Entries for locating words and elements:
+ + + +

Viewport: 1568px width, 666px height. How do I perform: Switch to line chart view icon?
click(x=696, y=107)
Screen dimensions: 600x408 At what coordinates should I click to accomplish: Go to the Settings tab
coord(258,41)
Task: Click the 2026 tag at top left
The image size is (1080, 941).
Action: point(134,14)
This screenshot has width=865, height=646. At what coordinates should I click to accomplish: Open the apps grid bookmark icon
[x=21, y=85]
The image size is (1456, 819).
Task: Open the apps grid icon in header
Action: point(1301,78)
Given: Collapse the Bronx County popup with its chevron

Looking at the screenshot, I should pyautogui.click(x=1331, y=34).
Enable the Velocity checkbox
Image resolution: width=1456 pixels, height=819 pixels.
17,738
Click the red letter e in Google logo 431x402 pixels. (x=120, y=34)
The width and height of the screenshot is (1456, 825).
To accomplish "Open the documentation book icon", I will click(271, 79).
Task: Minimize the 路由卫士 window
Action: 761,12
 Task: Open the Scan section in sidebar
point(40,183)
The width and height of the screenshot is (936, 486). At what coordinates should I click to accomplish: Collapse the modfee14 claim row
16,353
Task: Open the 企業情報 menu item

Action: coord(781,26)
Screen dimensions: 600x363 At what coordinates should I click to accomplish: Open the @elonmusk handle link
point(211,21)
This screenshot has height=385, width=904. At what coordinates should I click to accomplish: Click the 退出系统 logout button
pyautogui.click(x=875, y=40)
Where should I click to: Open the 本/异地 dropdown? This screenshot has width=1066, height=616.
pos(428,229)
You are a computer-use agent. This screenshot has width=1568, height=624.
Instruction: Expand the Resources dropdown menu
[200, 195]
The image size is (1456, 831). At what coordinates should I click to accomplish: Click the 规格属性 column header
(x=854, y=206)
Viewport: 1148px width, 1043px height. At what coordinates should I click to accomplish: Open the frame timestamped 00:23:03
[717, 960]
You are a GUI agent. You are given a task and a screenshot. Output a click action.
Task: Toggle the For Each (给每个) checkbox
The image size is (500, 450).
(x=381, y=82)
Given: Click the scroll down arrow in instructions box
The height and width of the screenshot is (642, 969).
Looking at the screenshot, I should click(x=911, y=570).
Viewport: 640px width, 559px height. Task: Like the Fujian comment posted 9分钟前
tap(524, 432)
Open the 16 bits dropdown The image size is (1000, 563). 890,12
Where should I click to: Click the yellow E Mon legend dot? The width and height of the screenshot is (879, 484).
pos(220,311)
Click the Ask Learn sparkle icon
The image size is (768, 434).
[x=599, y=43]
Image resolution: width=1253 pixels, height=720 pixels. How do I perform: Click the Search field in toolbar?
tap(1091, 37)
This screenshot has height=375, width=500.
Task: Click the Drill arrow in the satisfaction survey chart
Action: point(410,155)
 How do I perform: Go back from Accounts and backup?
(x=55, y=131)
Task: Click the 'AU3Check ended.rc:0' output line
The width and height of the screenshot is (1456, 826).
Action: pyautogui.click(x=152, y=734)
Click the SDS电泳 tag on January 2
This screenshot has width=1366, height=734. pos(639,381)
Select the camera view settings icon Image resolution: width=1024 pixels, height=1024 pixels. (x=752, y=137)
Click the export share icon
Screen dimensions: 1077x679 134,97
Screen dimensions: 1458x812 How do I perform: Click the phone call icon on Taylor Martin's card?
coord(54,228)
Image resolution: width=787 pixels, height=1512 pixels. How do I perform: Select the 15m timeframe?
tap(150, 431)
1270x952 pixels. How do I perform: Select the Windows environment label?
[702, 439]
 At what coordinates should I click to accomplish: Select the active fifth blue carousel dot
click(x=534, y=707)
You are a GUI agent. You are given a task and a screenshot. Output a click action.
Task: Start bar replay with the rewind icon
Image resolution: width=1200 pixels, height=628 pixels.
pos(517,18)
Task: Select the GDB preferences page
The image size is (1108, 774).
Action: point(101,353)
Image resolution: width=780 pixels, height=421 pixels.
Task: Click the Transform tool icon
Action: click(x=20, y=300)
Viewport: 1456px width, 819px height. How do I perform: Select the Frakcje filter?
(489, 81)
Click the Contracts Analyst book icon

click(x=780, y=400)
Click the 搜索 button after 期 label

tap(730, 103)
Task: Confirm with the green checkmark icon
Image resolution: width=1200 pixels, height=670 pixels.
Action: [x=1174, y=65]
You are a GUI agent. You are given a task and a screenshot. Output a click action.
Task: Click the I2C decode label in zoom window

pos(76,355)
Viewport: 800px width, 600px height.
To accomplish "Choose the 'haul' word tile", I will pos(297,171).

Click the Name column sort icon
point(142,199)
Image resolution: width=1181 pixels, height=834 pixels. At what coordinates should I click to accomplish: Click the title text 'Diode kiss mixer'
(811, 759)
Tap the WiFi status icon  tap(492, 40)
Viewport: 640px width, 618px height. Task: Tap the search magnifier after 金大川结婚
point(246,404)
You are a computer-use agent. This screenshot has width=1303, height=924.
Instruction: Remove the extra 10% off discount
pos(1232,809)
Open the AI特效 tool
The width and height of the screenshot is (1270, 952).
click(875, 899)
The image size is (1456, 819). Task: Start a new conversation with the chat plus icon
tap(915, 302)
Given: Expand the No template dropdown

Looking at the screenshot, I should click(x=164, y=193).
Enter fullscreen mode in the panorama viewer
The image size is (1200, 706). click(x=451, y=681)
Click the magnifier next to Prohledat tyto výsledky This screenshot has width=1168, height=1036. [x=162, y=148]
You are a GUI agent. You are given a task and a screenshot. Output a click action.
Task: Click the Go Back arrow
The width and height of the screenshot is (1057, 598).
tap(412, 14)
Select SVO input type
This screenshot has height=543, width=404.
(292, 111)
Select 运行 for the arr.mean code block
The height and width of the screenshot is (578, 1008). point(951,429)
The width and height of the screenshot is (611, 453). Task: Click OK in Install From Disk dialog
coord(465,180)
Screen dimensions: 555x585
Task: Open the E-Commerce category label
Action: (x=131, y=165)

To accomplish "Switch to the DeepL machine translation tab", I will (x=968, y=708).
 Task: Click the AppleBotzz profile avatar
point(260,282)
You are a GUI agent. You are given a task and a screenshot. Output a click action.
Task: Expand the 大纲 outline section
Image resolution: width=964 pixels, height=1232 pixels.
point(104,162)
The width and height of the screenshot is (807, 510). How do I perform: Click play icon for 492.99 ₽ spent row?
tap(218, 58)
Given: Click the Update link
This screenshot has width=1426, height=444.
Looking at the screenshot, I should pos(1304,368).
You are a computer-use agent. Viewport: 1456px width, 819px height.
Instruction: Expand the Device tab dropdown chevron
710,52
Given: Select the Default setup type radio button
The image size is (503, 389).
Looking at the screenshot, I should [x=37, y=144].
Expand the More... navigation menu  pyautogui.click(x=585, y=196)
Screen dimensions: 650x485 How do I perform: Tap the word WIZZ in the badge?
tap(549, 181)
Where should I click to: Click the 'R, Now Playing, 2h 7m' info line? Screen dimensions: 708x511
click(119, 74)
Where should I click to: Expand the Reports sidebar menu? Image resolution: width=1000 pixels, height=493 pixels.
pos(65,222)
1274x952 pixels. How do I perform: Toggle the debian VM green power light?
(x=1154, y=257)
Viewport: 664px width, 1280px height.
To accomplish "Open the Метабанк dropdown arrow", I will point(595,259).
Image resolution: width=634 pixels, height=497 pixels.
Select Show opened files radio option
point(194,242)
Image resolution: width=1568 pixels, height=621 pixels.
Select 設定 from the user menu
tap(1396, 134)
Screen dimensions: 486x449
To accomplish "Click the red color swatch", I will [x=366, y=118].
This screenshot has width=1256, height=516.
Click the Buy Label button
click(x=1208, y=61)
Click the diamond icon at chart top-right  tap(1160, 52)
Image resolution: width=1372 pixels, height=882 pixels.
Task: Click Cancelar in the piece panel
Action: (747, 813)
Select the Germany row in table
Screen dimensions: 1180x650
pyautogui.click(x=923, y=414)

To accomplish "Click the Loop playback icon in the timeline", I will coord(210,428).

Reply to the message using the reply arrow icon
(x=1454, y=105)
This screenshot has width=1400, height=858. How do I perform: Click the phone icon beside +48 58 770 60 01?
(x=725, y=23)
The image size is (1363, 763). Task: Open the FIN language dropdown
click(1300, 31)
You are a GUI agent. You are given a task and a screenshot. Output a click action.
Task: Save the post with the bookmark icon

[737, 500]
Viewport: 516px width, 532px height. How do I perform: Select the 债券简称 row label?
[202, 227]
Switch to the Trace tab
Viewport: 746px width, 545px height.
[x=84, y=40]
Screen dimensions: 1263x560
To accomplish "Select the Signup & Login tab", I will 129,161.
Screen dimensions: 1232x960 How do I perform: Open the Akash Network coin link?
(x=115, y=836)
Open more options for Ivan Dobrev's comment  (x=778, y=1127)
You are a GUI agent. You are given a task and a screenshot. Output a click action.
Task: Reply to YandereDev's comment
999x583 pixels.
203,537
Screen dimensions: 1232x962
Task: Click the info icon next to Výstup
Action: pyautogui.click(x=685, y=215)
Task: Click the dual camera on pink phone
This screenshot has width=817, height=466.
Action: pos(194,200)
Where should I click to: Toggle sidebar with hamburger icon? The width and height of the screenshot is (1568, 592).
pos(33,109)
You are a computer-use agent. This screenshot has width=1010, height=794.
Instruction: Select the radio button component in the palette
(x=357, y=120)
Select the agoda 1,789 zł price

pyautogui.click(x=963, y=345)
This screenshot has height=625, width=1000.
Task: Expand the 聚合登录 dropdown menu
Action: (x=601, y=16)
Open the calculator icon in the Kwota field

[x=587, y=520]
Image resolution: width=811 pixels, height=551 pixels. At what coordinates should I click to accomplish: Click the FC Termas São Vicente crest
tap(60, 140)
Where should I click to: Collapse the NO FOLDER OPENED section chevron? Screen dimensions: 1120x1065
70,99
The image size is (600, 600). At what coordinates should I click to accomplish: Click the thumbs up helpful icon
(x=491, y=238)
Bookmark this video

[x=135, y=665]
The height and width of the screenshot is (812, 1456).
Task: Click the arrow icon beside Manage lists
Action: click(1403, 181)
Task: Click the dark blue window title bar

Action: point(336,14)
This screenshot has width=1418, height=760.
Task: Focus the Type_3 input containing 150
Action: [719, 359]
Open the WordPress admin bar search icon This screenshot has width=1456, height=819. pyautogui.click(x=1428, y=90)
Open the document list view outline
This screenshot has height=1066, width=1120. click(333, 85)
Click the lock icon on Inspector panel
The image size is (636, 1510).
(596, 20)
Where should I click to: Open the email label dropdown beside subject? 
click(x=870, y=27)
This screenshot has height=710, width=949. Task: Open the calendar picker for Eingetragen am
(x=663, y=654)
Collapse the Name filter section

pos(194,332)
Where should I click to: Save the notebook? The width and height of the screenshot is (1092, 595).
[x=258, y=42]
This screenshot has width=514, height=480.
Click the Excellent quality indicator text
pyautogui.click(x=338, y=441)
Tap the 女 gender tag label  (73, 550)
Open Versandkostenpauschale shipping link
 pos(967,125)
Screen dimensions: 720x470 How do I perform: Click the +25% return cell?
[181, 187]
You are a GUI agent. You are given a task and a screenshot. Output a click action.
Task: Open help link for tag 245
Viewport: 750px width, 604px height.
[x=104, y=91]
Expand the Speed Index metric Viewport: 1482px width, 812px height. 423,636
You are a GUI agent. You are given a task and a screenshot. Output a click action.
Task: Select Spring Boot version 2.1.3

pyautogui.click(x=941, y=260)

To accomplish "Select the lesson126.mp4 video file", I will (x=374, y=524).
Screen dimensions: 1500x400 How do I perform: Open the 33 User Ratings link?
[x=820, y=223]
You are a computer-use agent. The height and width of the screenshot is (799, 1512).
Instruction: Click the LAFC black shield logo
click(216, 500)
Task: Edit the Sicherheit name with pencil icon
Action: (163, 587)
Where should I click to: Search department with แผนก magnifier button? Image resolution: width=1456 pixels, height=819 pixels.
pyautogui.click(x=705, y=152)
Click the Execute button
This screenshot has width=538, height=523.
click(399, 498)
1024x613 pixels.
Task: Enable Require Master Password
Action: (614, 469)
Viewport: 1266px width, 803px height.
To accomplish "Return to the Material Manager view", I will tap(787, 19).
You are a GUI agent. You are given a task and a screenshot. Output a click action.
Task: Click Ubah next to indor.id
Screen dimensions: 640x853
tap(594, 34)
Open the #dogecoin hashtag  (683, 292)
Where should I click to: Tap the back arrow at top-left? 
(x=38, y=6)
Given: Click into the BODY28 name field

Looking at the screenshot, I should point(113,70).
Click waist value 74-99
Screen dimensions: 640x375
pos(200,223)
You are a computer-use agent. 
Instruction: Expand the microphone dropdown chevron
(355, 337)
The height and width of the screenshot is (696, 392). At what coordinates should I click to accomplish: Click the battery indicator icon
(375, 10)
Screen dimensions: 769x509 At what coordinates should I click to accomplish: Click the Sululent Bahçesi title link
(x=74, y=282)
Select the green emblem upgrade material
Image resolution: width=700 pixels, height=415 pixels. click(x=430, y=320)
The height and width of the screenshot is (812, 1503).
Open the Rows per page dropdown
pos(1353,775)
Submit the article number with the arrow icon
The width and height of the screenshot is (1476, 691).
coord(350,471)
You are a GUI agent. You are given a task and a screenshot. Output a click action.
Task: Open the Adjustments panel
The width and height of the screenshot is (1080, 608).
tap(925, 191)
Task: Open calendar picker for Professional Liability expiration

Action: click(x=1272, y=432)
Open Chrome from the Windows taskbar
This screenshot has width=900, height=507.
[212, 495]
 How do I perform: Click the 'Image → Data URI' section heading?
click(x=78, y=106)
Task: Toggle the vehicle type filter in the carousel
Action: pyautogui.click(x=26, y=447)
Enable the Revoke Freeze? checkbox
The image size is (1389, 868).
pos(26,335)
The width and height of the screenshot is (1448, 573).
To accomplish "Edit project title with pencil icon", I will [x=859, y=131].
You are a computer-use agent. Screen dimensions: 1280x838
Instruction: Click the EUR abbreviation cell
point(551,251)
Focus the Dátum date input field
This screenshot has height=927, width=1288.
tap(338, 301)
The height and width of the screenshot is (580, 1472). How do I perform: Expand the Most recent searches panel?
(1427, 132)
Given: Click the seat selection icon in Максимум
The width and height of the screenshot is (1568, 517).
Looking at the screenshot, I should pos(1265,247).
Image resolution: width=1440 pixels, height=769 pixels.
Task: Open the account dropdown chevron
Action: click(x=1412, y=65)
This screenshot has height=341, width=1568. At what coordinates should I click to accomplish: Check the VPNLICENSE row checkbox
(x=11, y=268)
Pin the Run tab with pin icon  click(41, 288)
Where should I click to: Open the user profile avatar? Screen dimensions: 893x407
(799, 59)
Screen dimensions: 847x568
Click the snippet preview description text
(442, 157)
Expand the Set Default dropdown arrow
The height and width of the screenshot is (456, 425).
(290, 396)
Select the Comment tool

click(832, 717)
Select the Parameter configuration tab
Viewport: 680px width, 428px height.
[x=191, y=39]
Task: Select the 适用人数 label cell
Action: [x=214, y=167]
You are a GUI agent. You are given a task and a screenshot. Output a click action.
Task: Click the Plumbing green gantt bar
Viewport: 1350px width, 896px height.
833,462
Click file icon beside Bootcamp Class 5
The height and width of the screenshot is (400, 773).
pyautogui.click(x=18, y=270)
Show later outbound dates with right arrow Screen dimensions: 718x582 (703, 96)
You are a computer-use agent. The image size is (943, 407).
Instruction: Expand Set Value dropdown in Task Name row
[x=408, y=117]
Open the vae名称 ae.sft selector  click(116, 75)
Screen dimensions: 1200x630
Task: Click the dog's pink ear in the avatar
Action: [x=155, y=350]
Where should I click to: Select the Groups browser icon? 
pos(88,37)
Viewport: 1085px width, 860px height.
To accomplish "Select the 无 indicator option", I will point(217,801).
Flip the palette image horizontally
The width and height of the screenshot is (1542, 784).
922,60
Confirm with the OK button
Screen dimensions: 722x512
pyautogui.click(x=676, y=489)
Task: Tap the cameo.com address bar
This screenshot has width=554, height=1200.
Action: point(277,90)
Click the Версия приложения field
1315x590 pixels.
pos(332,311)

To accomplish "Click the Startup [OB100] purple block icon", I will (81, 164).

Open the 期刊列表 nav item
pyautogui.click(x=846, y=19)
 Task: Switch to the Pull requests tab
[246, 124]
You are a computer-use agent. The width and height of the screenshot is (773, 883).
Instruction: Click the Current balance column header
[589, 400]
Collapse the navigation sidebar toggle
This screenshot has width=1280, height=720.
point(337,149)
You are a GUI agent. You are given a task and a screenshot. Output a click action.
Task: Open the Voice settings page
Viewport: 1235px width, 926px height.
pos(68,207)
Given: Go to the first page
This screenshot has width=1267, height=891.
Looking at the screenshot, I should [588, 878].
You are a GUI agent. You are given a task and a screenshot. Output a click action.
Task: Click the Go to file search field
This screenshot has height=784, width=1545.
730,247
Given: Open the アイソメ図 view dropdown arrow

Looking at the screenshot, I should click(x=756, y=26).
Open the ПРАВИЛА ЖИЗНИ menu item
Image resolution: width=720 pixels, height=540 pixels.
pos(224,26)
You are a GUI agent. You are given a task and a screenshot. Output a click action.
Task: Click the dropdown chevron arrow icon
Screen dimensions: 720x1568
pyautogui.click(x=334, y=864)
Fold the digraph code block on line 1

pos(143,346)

+ + + +

> **Exercise**
Recast the stretch of the material from the line that contains "Click the magnifier" through the line that contains "tap(218, 58)" as a numbered list, leaving out blank lines.

> **Answer to this exercise**
1. Click the magnifier next to Prohledat tyto výsledky This screenshot has width=1168, height=1036. [x=162, y=148]
2. You are a GUI agent. You are given a task and a screenshot. Output a click action.
3. Task: Click the Go Back arrow
4. The width and height of the screenshot is (1057, 598).
5. tap(412, 14)
6. Select SVO input type
7. This screenshot has height=543, width=404.
8. (292, 111)
9. Select 运行 for the arr.mean code block
10. The height and width of the screenshot is (578, 1008). point(951,429)
11. The width and height of the screenshot is (611, 453). Task: Click OK in Install From Disk dialog
12. coord(465,180)
13. Screen dimensions: 555x585
14. Task: Open the E-Commerce category label
15. Action: (x=131, y=165)
16. To accomplish "Switch to the DeepL machine translation tab", I will (x=968, y=708).
17.  Task: Click the AppleBotzz profile avatar
18. point(260,282)
19. You are a GUI agent. You are given a task and a screenshot. Output a click action.
20. Task: Expand the 大纲 outline section
21. Image resolution: width=964 pixels, height=1232 pixels.
22. point(104,162)
23. The width and height of the screenshot is (807, 510). How do I perform: Click play icon for 492.99 ₽ spent row?
24. tap(218, 58)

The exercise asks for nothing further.